Better to use Newton's 2nd law for rotation.
But the thing is that I don't know how to use the Fnormal.
Hint: How does Fnormal relate to the friction force?
 
second law for rotations? torque=rXF? and Oh, fk=fnmewk. but I still don't know where to fit it into the equation/ or is that my F?
 
Yes, the friction force is the force that produces the torque.
 
so then torque=r X (fn*mewk)=I*alpha
but then how do I relate omega to alpha? is it alpha=domega/dt?
 
BoldKnight399 said:
so then torque=r X (fn*mewk)=I*alpha
Good.
but then how do I relate omega to alpha? is it alpha=domega/dt?

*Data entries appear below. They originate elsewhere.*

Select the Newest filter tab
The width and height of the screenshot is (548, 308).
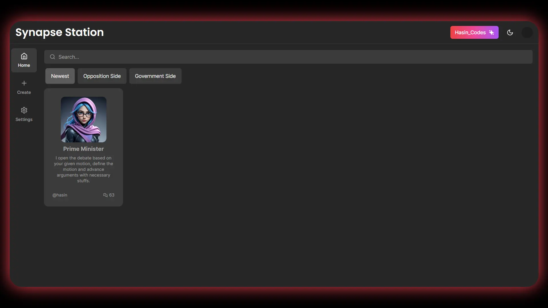click(x=60, y=76)
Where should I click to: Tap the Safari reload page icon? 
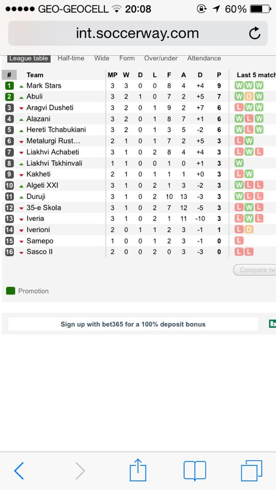255,33
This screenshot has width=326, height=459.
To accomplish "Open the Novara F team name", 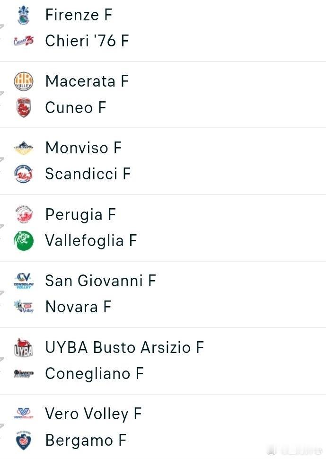I will coord(78,307).
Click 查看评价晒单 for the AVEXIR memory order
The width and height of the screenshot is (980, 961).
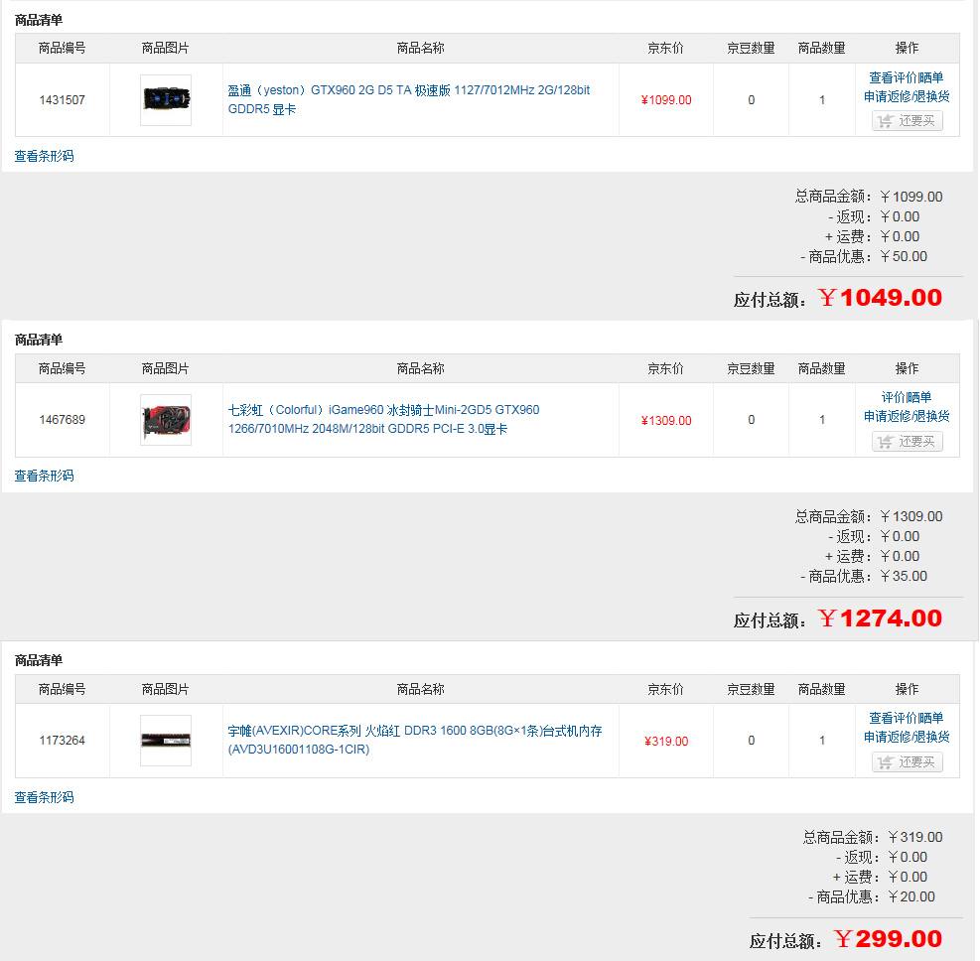(x=907, y=718)
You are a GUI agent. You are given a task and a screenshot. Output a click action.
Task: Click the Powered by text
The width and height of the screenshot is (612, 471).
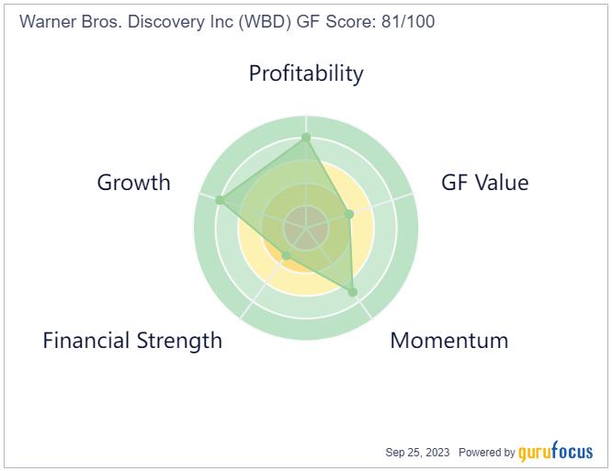click(487, 453)
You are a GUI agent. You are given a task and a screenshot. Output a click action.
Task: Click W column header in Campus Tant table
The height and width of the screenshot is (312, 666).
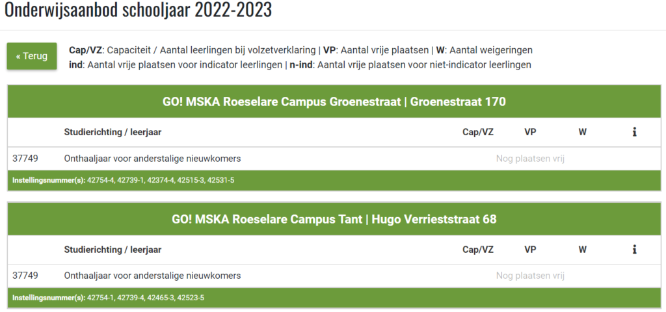click(x=582, y=250)
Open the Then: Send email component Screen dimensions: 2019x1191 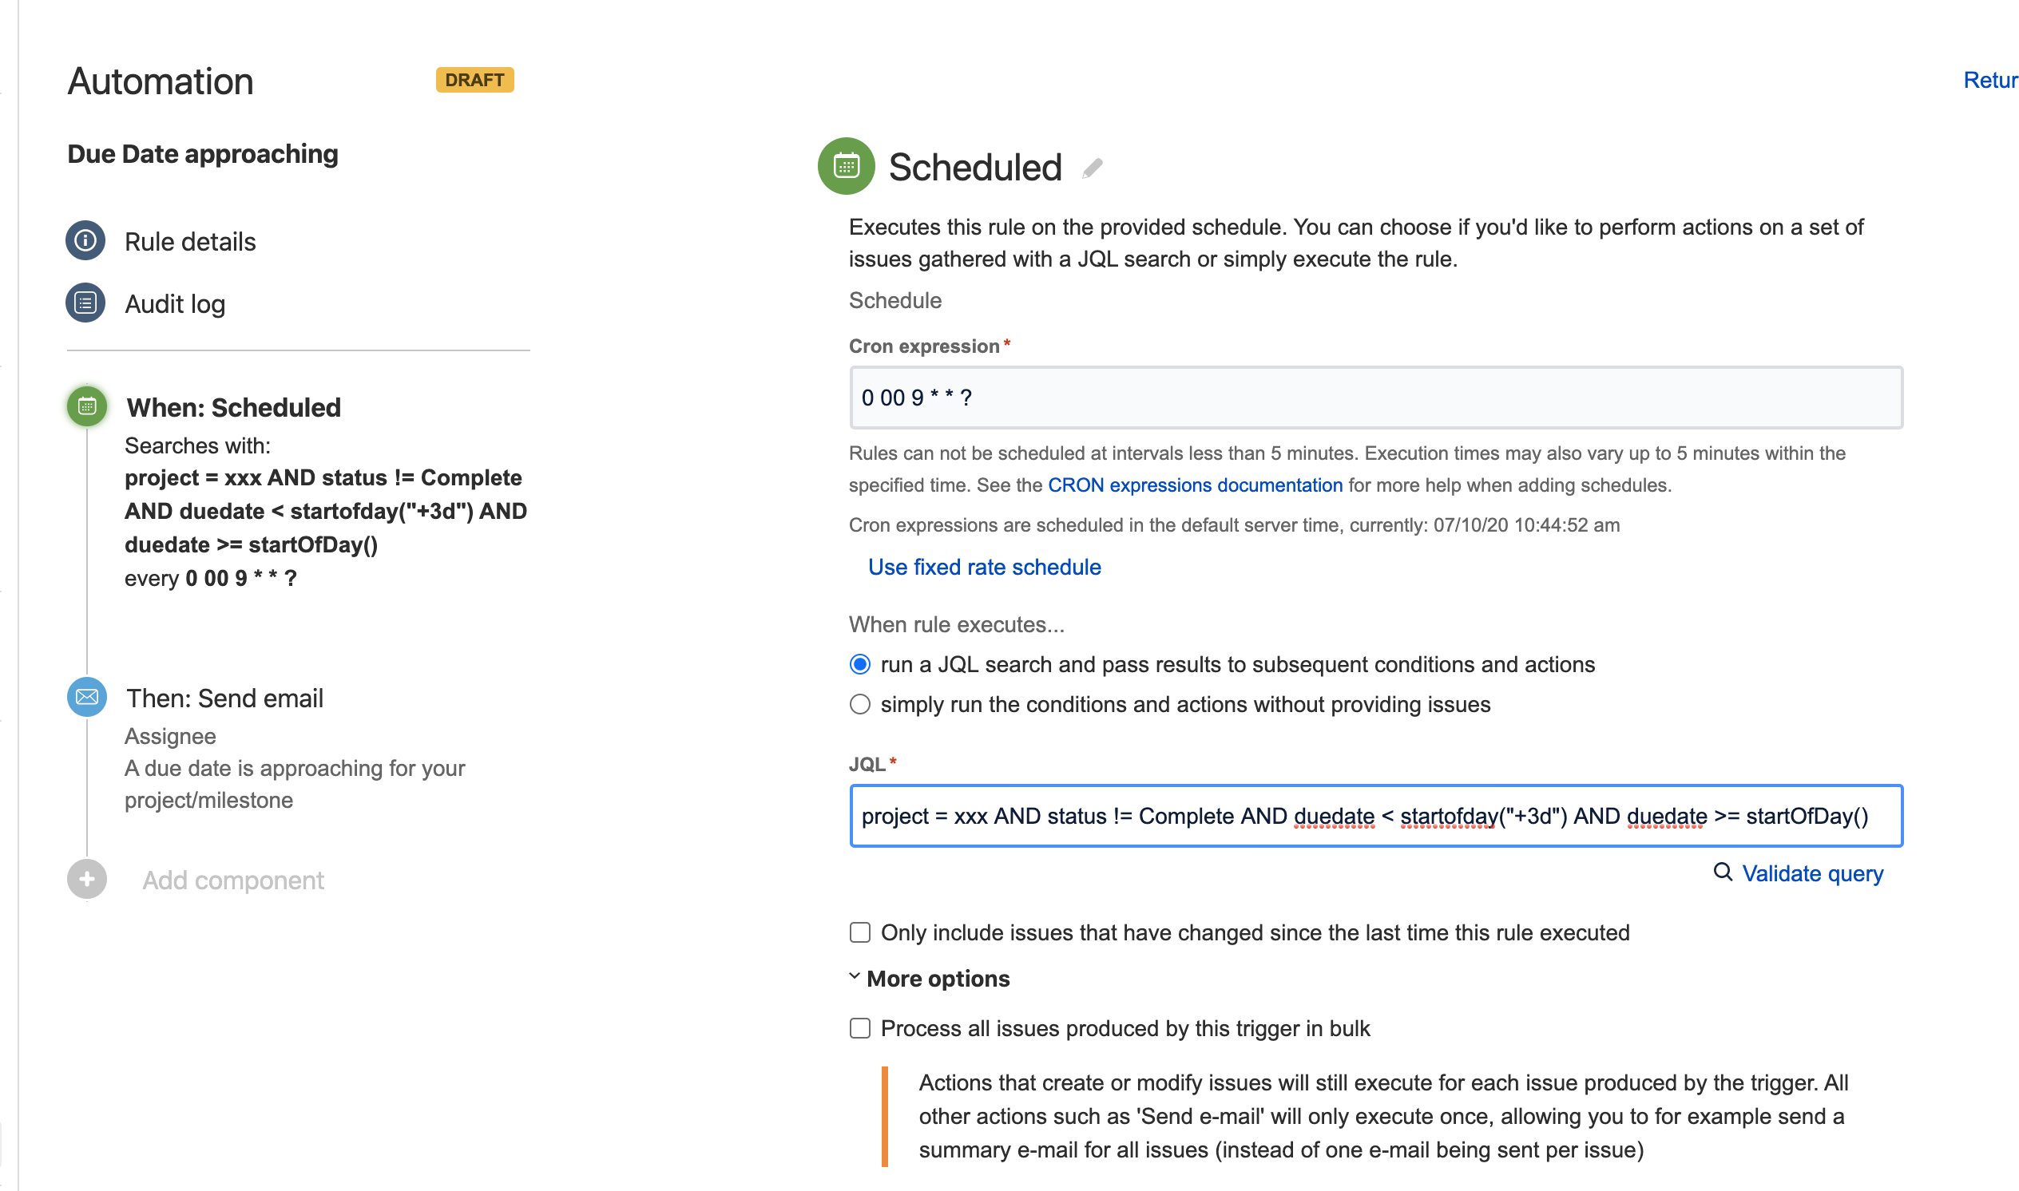click(x=225, y=698)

Yes. α = Δω/Δt. But convert ω to units of radians/second.
 
So i did that using my numbers and I get that the answer is 29.83 which makes absolutely no sense because mew cannot be bigger than 1. Did I do somethign wrong in the calculations: I got that my equations were:
r*Fnmewk=1/2mr^2*(w*2pi/t)
so
mewk=(1/2mr^2*(w*2pi/t))/(r*F)
so mew k=29 which is wrong
so did I just plug it into my calculator wrong or what?
 
BoldKnight399 said:
Did I do somethign wrong in the calculations: I got that my equations were:
r*Fnmewk=1/2mr^2*(w*2pi/t)
Note that you are given ω in units of rev/minute. How can you convert to radians/second?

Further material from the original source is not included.